People usually realize at this stage that what they believe will happen probably won't happen. They become more creative and less defensive. We can move ahead again.
The key is normalizing the experience. Everyone has worst-case scenarios. It's good to be aware of them to distinguish them from more reasonable scenarios.
When we stay calm during crisis moments, our teams stay calm too. This creates and fosters faster remedial actions and better collaboration.
The ability to question our own thinking in real-time becomes contagious. Team members learn to examine their assumptions rather than react out of fear.
We create environments where people can be vulnerable about their areas of growth. They know we've been there. They trust the process because we've walked it ourselves.
This is how organizational resilience actually gets built. Not through policies or procedures, but through leaders who've done their own inner work.
Regular meditation helps us maintain the calm presence our teams need. When life gets extra demanding, we increase our practice. We model the self-care that keeps us steady during storms.
We know everything is temporary. With better focus, people pass through their terror barriers more quickly. But they still need extra energy, resilience, and clear thinking during the process.
Some leaders worry about appearing vulnerable or uncertain to their teams. They think acknowledging their own growth process will undermine their authority.
The opposite is true.
We can explain the terror barrier process to our teams. We can show them what harm comes from not understanding how it works. The harm is simple: we don't reach our highest potential as companies or as people.
We can bring in external coaches to introduce these concepts, taking the initial heat off ourselves. But eventually, we must model the courage we want to see.
The feeling of vulnerability and fear is often not the actual situation. We exaggerate the risk and the fear. When we have knowledge about the process and relevant details for the first steps ahead, our feeling of vulnerability and fear declines.
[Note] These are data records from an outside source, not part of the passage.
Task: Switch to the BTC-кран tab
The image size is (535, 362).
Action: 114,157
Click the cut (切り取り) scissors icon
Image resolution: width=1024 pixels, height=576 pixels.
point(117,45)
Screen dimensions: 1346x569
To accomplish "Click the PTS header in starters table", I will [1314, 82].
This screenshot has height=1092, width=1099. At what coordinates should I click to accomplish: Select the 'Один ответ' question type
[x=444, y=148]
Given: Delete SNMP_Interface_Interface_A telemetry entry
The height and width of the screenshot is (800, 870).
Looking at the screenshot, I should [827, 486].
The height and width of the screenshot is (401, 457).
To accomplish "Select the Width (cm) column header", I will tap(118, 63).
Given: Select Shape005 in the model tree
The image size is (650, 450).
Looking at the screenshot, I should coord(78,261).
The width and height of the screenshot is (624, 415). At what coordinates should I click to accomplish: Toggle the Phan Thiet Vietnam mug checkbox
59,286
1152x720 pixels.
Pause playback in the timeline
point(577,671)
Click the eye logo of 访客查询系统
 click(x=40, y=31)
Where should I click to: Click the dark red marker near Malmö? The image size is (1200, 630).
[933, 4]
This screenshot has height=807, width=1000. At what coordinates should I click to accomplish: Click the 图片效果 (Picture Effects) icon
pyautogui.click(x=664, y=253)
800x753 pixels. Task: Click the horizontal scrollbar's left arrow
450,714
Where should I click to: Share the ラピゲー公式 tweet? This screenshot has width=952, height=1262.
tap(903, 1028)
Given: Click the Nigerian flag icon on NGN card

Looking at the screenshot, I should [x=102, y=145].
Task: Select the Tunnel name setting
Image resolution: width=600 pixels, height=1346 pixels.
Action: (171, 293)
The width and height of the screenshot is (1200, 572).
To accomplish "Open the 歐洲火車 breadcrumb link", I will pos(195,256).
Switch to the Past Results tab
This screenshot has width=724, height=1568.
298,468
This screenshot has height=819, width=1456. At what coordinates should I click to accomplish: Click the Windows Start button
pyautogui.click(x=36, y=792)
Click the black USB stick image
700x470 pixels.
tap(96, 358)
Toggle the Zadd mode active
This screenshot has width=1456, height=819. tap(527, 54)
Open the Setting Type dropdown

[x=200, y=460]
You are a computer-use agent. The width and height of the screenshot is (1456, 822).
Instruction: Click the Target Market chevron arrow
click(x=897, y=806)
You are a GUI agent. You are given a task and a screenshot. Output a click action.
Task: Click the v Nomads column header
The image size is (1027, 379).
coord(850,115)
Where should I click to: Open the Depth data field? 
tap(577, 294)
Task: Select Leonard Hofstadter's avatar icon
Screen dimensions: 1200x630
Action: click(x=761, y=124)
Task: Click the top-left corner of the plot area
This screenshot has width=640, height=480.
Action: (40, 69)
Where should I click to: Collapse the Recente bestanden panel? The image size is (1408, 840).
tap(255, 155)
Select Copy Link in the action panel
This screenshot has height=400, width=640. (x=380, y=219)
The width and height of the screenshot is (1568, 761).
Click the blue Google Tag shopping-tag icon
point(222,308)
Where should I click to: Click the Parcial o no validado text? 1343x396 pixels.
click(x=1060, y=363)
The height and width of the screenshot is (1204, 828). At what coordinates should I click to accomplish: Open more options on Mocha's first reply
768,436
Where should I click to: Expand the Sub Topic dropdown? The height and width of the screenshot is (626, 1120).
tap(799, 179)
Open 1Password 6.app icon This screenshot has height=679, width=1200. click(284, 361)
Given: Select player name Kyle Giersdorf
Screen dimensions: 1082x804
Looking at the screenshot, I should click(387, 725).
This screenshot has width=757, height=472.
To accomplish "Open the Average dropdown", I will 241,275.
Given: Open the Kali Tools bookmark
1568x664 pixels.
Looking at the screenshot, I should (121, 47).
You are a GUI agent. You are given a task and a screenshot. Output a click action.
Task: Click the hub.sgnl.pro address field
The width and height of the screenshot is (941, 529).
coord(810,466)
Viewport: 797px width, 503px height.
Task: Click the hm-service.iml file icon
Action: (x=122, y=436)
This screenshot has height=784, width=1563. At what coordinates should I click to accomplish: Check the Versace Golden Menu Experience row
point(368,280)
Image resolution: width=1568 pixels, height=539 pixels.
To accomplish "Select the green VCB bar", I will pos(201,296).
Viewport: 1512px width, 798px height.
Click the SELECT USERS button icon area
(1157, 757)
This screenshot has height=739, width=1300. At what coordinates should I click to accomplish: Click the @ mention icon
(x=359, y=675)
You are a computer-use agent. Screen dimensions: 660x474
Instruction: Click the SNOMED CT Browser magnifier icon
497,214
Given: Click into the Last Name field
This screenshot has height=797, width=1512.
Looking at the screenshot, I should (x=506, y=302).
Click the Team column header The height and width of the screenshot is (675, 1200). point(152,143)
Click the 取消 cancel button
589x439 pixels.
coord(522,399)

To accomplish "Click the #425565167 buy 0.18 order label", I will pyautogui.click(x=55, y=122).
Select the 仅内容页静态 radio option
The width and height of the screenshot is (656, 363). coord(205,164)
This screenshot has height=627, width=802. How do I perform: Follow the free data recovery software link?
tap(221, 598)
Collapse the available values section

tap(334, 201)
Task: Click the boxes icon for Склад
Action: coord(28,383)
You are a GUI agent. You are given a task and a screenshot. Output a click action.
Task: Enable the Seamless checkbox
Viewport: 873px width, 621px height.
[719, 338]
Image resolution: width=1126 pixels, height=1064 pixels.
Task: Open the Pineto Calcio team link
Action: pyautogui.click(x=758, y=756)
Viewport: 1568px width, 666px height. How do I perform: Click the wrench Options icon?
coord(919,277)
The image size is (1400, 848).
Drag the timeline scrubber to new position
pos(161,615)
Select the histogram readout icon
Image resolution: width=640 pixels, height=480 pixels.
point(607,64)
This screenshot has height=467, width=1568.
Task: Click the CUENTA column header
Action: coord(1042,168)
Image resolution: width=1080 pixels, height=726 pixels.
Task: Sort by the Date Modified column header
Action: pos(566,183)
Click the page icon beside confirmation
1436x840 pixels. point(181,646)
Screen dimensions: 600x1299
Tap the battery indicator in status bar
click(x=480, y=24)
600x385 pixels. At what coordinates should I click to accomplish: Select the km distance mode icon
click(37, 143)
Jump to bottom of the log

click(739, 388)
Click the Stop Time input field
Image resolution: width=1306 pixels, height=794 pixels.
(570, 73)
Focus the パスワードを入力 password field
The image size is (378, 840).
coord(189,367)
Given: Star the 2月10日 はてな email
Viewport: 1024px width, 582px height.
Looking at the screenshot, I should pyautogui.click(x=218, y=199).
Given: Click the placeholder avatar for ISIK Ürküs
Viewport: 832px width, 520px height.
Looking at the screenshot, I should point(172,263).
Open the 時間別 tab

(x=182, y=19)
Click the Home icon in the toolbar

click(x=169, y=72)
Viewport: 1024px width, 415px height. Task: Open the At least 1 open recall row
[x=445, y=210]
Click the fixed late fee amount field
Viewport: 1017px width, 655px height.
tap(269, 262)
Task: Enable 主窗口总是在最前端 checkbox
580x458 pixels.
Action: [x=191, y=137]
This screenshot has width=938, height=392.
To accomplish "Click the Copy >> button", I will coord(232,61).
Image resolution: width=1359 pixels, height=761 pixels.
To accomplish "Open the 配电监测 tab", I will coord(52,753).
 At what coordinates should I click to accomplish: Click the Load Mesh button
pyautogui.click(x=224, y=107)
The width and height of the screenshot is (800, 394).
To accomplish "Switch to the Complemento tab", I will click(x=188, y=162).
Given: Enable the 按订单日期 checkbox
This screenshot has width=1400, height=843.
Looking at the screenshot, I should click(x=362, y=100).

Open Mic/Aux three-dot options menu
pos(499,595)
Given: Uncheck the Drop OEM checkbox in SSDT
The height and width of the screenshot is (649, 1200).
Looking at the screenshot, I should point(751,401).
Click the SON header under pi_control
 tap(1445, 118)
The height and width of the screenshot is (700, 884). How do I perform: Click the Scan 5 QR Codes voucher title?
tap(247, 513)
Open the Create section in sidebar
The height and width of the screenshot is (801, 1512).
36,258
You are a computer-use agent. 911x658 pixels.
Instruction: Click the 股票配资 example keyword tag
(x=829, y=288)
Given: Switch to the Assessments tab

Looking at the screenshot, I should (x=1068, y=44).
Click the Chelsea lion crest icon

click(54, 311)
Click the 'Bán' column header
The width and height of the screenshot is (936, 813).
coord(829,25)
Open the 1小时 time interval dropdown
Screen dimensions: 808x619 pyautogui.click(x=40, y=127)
We cannot get rid of the fear, but we can keep it in control. That is good enough.
When we break through our own terror barriers, we give others permission to break through theirs. Our teams become more innovative, more resilient, more willing to take calculated risks.
Crisis moments become opportunities for growth rather than reasons to retreat. People stay focused and collaborative instead of panicking and fragmenting.
We create cultures where questioning leads to evolution rather than punishment. Where discomfort signals possibility rather than danger.
This is the foundation of truly resilient organizations. Leaders who've done their own work, who understand that growth requires discomfort, who can hold space for others' transformation.
The terror barrier will always be there. It's not going anywhere. But neither are we.
We can learn to dance with it, to see it as a sign we're heading in the right direction. We can teach our teams to do the same.
The choice is simple: settle for comfort or reach for growth. The terror barrier is simply the doorway between them.
What we do at that doorway determines everything.